(Reuters) – Amazon.com Inc (AMZN.O) fired up the holiday shopping season with its second major sales event of the year as rivals from Walmart to Best Buy joined in with discounts to woo customers grappling with inflation-squeezed Christmas budgets.
The two-day “Prime Early Access Sale” shopping event for Amazon members, which starts Tuesday, is much like the Prime Day summer marketing blitz and will compete with early discounts from rival retailers.
“Retailers will likely fight harder and earlier for potentially fewer dollars this year. The thinking is that the early bird catches the dollars,” said Carol Spieckerman, president at consultancy Spieckerman Retail.
Walmart Inc (WMT.N) is holding a “Rollbacks and More” sale event from Oct. 10-13 to counter Amazon’s discount days, with deals on everything from Hot Wheels toys to luggage.
Kohl’s Corp (KSS.N) and Best Buy Co Inc’s (BBY.N) 48-hour sale also runs on the same days as Amazon’s event, while Target Corp’s (TGT.N) “Deal Days” were from Oct. 6-8, avoiding a clash with Amazon.
“The middle- to upper-income consumer is likely to take more advantage of the current deals to get a jump on the holiday season … at the lower end of the income spectrum, those consumers may hold off and buy closer to need,” Telsey Advisory Group analyst Joseph Feldman said.
Inflation and early discounting is also expected to slow holiday spending for the year.

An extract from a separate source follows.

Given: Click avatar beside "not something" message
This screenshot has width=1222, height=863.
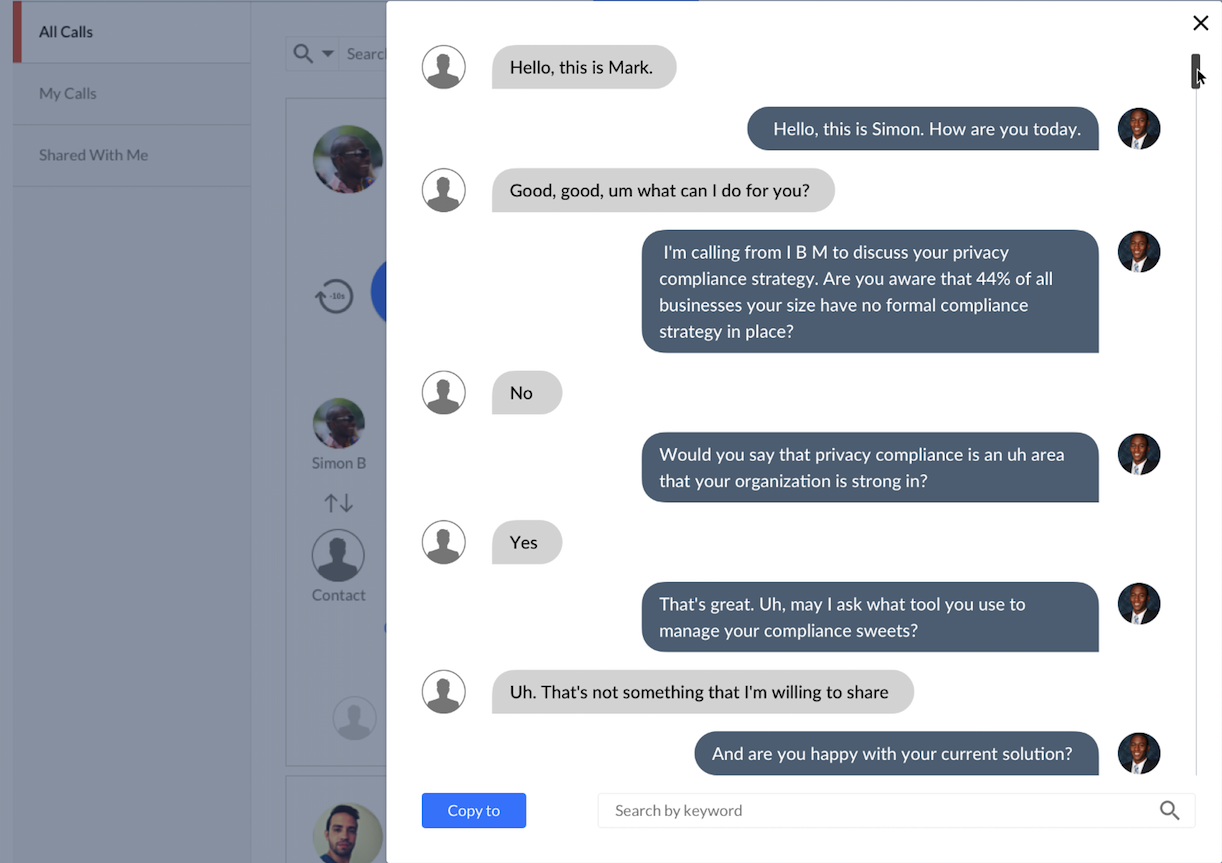Looking at the screenshot, I should pyautogui.click(x=443, y=692).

U.S. online holiday sales are expected to rise this year at their slowest pace since at least 2015 and grow only 2.5% to $209.7 billion, according to Adobe Analytics.
The early start to the holiday shopping season, however, does not come as a surprise.
Major retailers such as Target and Walmart have been giving big discounts for months to get rid of excess inventory that piled up as consumer’s cut back on discretionary spending. Some of them even had competing deals when Amazon held its Prime Day sales in July.
At the time, Amazon raked in about $12 billion in sales, according to Adobe.
“This holiday season, retailers are resorting to blunt force promotions to coax shoppers,” Spieckerman said.